Strategy Is Only as Strong as the Decisions That Activate It
A People Strategy is not implemented through documents, roadmaps, or frameworks.
It comes alive — or unravels — through thousands of micro and macro decisions:
Who gets promoted
Who is performance managed
When feedback is given (or avoided)
How conflict is addressed
What behaviour is tolerated under pressure
What isn’t said in the moment
What is noticed but not acknowledged
And here’s the part we don’t talk about enough:
Most leaders are not making decisions from a place of internal authority. They are deciding from:
urgency
consensus-seeking
intellect alone
fear of being wrong
pressure from above or beside them
HR leaders often feel this before they can articulate it.
You see it when leaders:
ask for “just one more data point”
reverse decisions after strong reactions
outsource authority upward
or push decisions through prematurely to relieve discomfort
None of this is incompetence. And yet the reactions of others can create the veils that suggest it is.
It is misaligned decision-making.
What Strategy & Authority Actually Points To
When I speak about Strategy and Authority (from Human Design), I am not talking about personality typing or labels. I am talking about something far more practical:
How a human being is designed to make correct decisions under pressure.
Some leaders are designed to decide in the moment.
Some need time and emotional clarity.
Some require external sounding boards.
Some make their best decisions through response, not initiation.
When leaders operate against this internal authority, several things happen:
Decision fatigue increases
Confidence erodes
Inconsistency appears
HR becomes the stabiliser, translator, or emotional buffer
And this is where People Strategy quietly breaks down.
Because no strategy can override a nervous system that doesn’t trust itself.
The Hidden Role HR Leaders End Up Playing
Many senior HR and People leaders carry an invisible load that isn’t in their position description.
You are:
holding the emotional field of the executive team
absorbing uncertainty so others can function
stabilising decisions that don’t feel settled
compensating for authority gaps — often unconsciously
This is why HR leaders are often exhausted even when “things are going well”.
You’re not just implementing strategy.
You’re regulating leadership systems.
And the cost of this is high:
delayed decisions
watered-down outcomes
misaligned accountability
burnout at the centre of the organisation
A Different Question for People Strategy
Most People Strategies ask:
What capabilities do leaders need?
What behaviours do we want to see?
A deeper — and more effective — question is:
How do our leaders actually make decisions when it matters?
And even more importantly:
Who needs time before deciding?
Who should not be forced into consensus?
Who performs best when responding, not initiating?
Where are we confusing speed with effectiveness?

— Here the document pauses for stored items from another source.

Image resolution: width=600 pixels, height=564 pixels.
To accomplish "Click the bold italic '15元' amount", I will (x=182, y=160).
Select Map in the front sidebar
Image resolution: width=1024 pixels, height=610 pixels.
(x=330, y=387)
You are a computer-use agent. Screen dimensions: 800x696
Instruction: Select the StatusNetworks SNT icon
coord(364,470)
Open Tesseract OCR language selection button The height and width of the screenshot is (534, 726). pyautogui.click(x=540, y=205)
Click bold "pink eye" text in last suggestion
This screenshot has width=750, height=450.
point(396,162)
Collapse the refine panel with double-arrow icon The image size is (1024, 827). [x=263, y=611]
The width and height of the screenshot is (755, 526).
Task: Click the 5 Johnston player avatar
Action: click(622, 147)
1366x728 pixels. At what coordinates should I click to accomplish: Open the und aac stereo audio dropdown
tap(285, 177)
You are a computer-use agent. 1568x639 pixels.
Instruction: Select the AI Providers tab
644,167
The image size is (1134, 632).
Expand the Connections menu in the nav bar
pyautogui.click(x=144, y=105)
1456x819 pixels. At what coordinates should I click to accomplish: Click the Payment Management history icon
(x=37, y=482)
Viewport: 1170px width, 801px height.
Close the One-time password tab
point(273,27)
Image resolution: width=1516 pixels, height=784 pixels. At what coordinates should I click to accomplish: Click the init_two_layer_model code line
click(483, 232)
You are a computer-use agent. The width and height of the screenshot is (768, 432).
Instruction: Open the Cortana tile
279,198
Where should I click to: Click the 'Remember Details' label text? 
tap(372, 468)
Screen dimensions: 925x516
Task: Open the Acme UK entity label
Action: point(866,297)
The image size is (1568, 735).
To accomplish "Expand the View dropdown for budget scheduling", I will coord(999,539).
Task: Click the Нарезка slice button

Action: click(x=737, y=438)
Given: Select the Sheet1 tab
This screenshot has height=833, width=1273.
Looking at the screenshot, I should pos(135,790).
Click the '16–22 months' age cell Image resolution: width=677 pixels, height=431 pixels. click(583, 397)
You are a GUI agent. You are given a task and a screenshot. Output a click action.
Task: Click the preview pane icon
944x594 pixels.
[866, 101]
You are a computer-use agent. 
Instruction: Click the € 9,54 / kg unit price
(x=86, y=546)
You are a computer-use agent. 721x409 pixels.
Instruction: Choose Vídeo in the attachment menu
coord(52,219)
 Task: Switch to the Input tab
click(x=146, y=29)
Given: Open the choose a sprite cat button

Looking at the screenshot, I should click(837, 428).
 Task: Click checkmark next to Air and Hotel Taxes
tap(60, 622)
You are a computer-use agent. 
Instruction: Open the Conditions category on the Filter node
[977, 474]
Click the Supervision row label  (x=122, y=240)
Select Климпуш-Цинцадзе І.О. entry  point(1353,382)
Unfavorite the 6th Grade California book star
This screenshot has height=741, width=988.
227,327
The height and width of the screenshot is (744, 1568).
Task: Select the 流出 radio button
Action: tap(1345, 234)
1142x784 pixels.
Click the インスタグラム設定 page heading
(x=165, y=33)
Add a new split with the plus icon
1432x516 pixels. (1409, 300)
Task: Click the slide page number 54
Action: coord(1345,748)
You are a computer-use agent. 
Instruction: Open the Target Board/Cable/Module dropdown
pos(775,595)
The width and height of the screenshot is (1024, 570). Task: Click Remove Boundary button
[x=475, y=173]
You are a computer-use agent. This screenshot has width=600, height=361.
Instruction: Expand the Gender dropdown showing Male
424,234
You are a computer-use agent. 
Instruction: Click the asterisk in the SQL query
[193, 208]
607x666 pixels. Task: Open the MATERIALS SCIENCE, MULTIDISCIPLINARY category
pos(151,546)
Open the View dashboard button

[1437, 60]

When HR leaders begin to see decision-making as a human system, not a compliance process, strategy starts to breathe.
What Changes When Authority Is Respected
When leaders are supported to make decisions in alignment with their natural authority:
confidence stabilises
accountability becomes cleaner
reactivity reduces
HR stops carrying what isn’t theirs
People Strategy stops feeling like something you’re pushing uphill and it becomes something the organisation can actually hold
If you are an HR or People leader reading this and nodding — it’s likely because you already sense this.
Don’t confuse frameworks and leadership models as the utopian answer to disconnected leadership teams. How many executive offsites can one organisation run before we realise this - that the ability for each of us to operate with embodied alignment, to be able to execute on business strategy, comes when we can be in flow with how we are designed to be.
You don’t need another framework.
You don’t need louder leadership models.
You need permission to name what you see:
That misaligned decision-making, not lack of capability, is often the root issue.
And that your role is not to absorb that misalignment — but to illuminate it.
Because when leaders reconnect with their authority, strategy doesn’t just land.
It sticks.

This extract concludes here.